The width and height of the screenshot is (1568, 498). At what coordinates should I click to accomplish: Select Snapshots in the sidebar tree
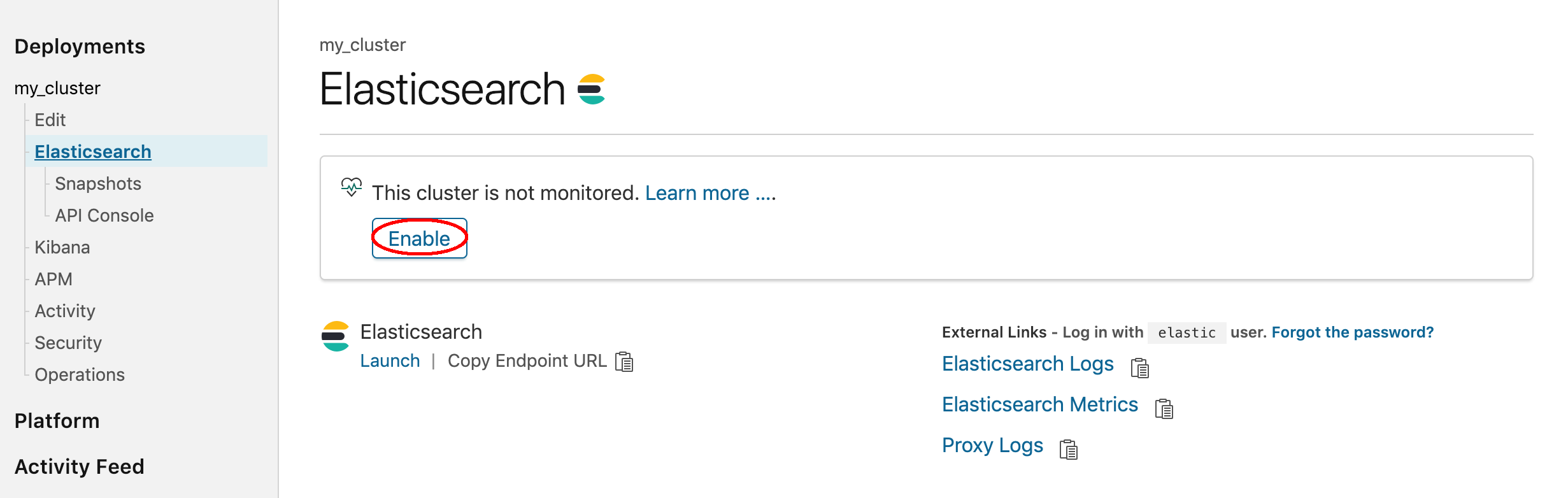98,183
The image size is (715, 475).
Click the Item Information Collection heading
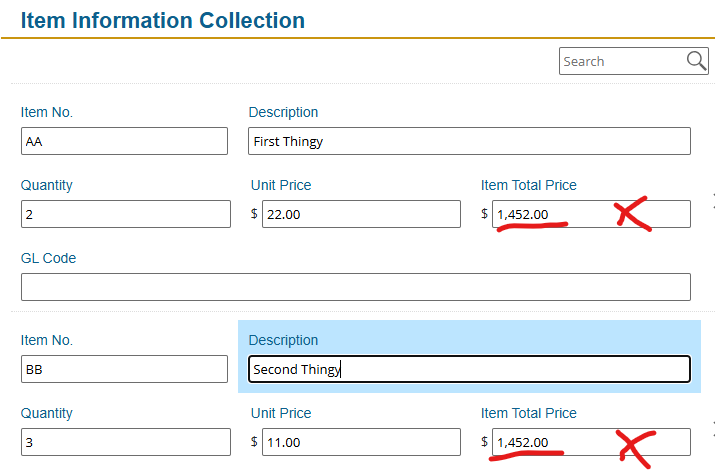(x=163, y=21)

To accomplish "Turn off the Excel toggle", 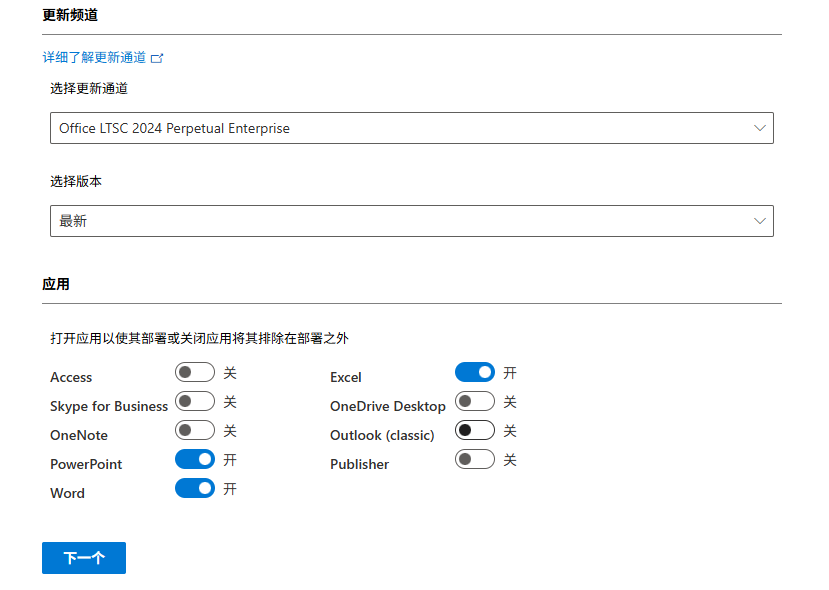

--------------------------------

▶ **INSTRUCTIONS TO FOLLOW**: Only the lines from the one with "The image size is (715, 475)." through the final line of the entries belong in the answer, set down exactly, with both ends included and no pictures.

▶ **RESULT OF THIS EXERCISE**:
The image size is (715, 475).
Click the Item Information Collection heading
(x=163, y=21)

To accomplish "Turn off the Excel toggle", 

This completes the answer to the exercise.